The Franks placed themselves on the plateau above the Roman highway, giving themselves the advantage of wide–angle vision and downhill engagement with their enemy. Al–Ghafiqi gave the order to engage the enemy following noon prayers. Charles commanded his men to lock their shields together to form tight, compact rows of infantry stretching the width of the gradual incline and in parallel with the Roman road. “The men of the North stood as motionless as a wall,” wrote Isadorus Pacensis, an Andalusian monk. “They were like a belt of ice frozen together and not to be dissolved as they slew the Arabs with the sword.” Charles the Bastard’s apotheosis as the Hammer of Martel began that day— a day that allegedly secured the future of Western civilization.
The Battle of Poitiers imparted to the Frankish people an identity largely derived from both the victory and the victor’s narrative. According to historian Pierre Riché, they found themselves at “the center of a new Christian civilization.” And they received a new name. In calling the victors at Poitiers “Europenses,” Isadorus Pacensis introduced a meta–category to replace the lost, lamented civitas romanum. What was the reality of Poitiers then?

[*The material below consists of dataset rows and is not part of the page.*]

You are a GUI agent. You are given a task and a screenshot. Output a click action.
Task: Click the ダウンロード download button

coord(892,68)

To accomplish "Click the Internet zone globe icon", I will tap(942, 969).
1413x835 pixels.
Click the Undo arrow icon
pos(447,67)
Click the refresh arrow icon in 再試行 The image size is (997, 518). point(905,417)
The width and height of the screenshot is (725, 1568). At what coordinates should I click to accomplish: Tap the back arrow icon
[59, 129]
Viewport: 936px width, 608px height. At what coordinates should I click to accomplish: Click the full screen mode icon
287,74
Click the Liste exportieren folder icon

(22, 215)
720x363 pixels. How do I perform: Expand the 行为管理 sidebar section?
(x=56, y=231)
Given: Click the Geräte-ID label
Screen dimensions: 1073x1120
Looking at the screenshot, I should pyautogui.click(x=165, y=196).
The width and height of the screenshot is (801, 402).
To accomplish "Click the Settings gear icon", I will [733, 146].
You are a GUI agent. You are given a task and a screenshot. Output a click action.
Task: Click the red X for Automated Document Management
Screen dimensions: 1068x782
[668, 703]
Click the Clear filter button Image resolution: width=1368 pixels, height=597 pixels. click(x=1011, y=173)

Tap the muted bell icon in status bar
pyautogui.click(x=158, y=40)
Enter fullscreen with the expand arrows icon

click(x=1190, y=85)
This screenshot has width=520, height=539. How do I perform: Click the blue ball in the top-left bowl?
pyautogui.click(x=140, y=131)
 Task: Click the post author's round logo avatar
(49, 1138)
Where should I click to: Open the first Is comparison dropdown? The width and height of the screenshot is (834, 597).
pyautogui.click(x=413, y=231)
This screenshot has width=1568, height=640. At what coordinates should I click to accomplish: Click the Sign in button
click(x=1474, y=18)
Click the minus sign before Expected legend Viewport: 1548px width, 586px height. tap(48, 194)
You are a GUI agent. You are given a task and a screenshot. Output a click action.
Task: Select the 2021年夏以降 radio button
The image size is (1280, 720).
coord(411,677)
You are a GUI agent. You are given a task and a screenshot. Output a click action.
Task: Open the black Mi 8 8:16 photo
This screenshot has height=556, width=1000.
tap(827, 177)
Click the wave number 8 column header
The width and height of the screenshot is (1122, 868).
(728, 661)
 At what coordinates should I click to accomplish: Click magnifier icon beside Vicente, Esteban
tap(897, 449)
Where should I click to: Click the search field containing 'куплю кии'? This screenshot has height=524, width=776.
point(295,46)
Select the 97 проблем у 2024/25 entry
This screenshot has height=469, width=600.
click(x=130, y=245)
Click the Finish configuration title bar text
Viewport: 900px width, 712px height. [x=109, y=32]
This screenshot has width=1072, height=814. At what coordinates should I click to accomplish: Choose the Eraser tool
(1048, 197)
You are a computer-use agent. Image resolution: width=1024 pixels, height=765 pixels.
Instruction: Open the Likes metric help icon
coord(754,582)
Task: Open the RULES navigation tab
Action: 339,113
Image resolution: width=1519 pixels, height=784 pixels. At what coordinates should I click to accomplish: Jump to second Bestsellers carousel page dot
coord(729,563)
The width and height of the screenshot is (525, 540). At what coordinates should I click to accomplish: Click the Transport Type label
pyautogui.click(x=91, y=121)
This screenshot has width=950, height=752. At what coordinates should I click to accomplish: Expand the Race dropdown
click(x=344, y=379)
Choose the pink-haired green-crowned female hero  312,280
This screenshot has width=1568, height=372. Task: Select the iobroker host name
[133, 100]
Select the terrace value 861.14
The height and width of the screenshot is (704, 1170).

The great German military historian Hans Delbrück declared, “There was no more important battle in the history of the world.” In Carnage and Culture: Landmark Battles in the Rise to Western Power, American military historian Victor Davis Hanson expressed the same opinion.
Occasionally, a Western scholar has asked a more philosophical question about Poitiers. Two mid–20th–century French historians, Jean–Henri Roy and Jean Deviosse, enumerated the benefits of a Muslim triumph at Poitiers: astronomy, trigonometry, Arabic numerals, the corpus of Greek philosophy. The Muslim perspective on Poitiers also contains surprises. Far from bringing an end to Muslim incursions beyond the Pyrenees, Poitiers temporarily accelerated them. Later Muslim historians like Ibn Khaldun would blame internecine preoccupations within the Dar al–Islam as the real reason for Christian Europe’s survival after Poitiers.
There is another muted element in this Poitiers–Europe connection. This was a time when few of the foundational outcomes that constitute European civilization as we know it were anything but inevitable. But looking historically, it is evident that Europe’s creation as a coherent culture and polity inhered in the coordination and collaboration of the bishopric of Rome and the regime of Catholic Franks in the immediate aftermath of Poitiers, which laid the foundations for the first European nation–state; the hegemonic politics of the papacy; the alienation of Latin Christendom from Eastern Orthodoxy; and the emergence of religious fanaticism and the chronic, reciprocated hostility of Islam and the Occident. The alliance of the papacy and the Franks, the foundation of primitive Europe, resulted in large part from the fallout from Poitiers.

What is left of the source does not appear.